I found the book on the Science Fiction and Fantasy shelf. At first I assumed it was some sort of faux-leather special edition and I was sure whoever put it out for sale must have done the same, because the price on it was only four pounds. There was something about it that made me take another look, though, and picking it up I felt the binding and realised it might well have been bound in real leather, probably calf, given how soft it was. I’m not an expert on books, by any means, but it seemed old, and I thought it might have been hand-bound as the pages were slightly uneven.

There was no dust wrapper on it and the front had no title, but embossed on the spine in faded gold letters were the words Ex Altiora. I did some Latin in school when I was a child, but I haven’t had much cause to use it since, so you’ll have to forgive me if my translations don’t make much sense, but I believe it meant “From Higher” or “Out of the Heights”.

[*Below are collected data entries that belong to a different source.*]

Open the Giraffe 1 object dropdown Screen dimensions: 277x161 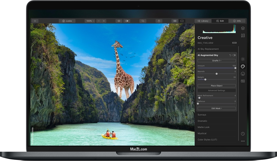click(x=217, y=61)
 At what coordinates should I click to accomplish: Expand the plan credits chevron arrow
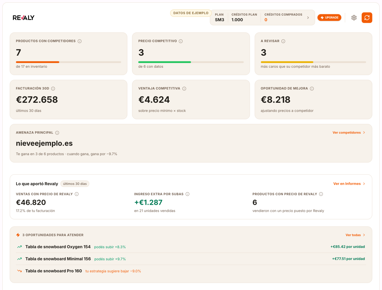coord(308,18)
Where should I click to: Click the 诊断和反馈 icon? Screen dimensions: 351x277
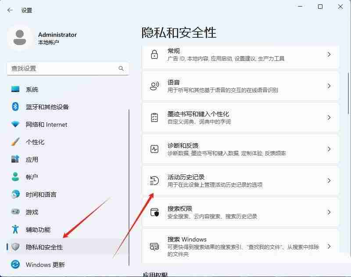tap(154, 149)
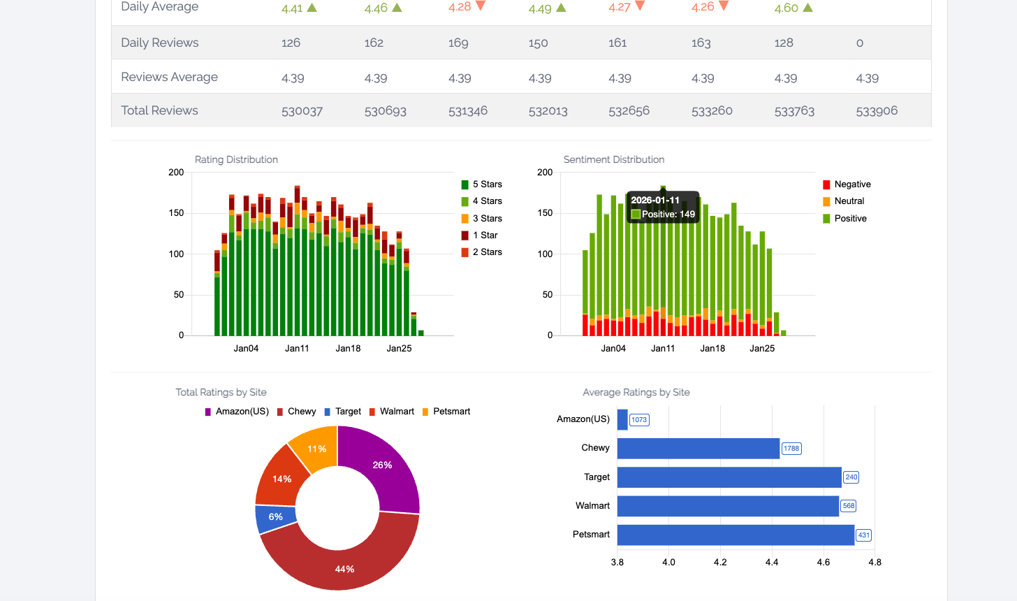Click the 1 Star legend label
The width and height of the screenshot is (1017, 601).
(485, 235)
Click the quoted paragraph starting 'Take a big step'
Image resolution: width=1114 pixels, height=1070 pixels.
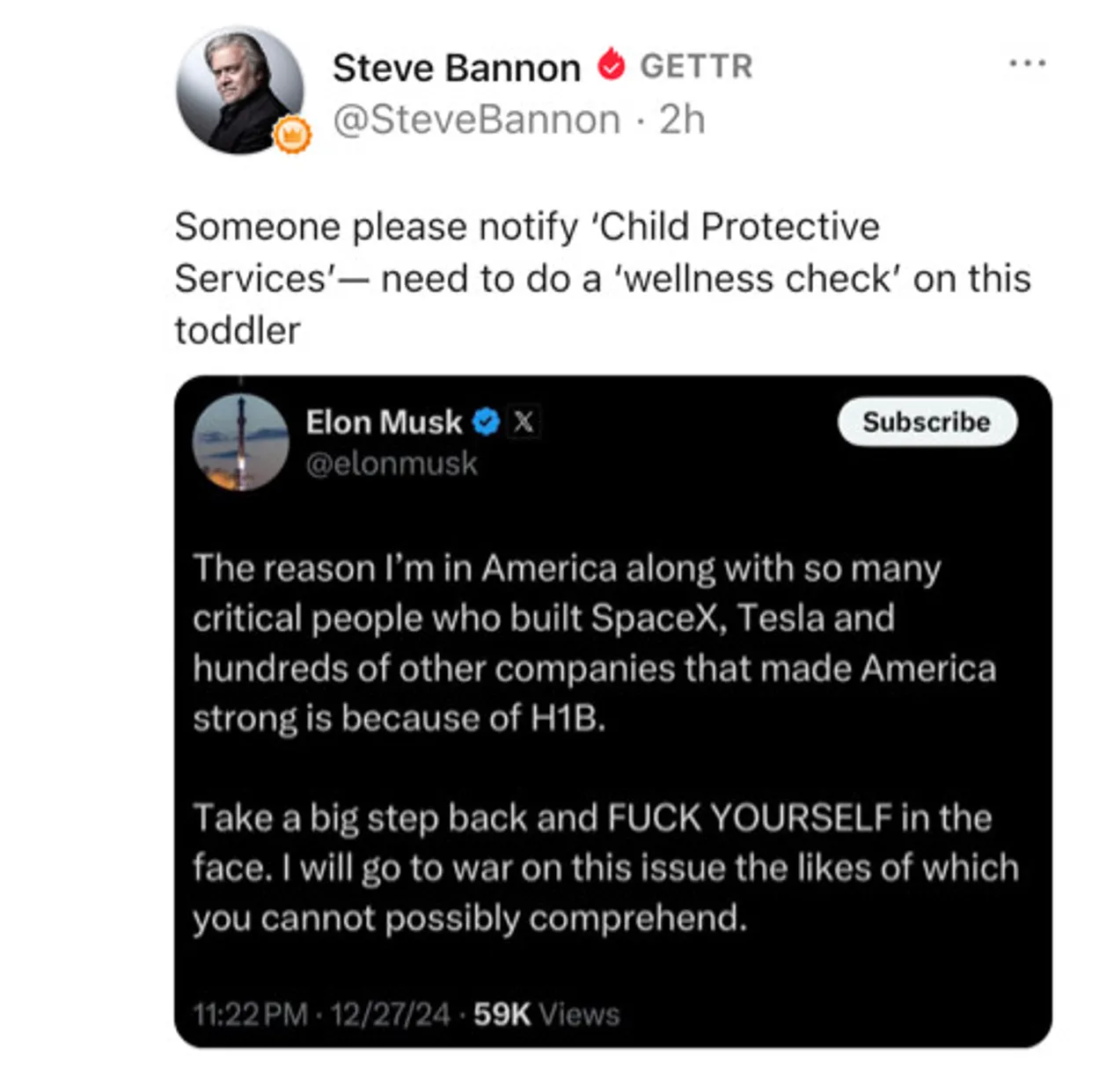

I was astounded, to say the least – the book was clearly worth far more than it was being sold for. If the shop clerk who put it out had been paying any attention it would have been in the glass case where they kept those things people donated that were actually valuable. I had a flick through but it seemed to be entirely written in Latin, so I didn’t have much luck discerning what it was about. The only English seemed to be a bookplate at the front that read “From the library of Jurgen Leitner,” although no author was listed.

There were also several black and white illustrations – woodcuts I think – each showing a mountain or a cliff or in one picture what appeared to be an empty night sky. I felt an odd sensation when I looked at that image as though, simple as it was, I was about to fall into it, and my stomach gave an odd jolt, almost causing me to drop the book in the middle of Oxfam.

I made up my mind to buy it. Even if I never figured out how to read the thing, it was clearly worth a lot more than they were selling it for. I felt like a bit of an arse for not letting them know how valuable it was, almost like I was stealing money from the charity, but in the end I realised that it wasn’t my job to set the prices in this shop and besides, this book absolutely fascinated me. The woman working the till didn’t even raise an eyebrow when I brought it over and paid my four pounds. I headed out, hoping to find a café where I could sit and have another look through, but it was then that I noticed the time. I had somehow managed to spend an hour in that shop, and now I was very nearly late for Katherine’s play. I made it in time, luckily, though I had to run a bit.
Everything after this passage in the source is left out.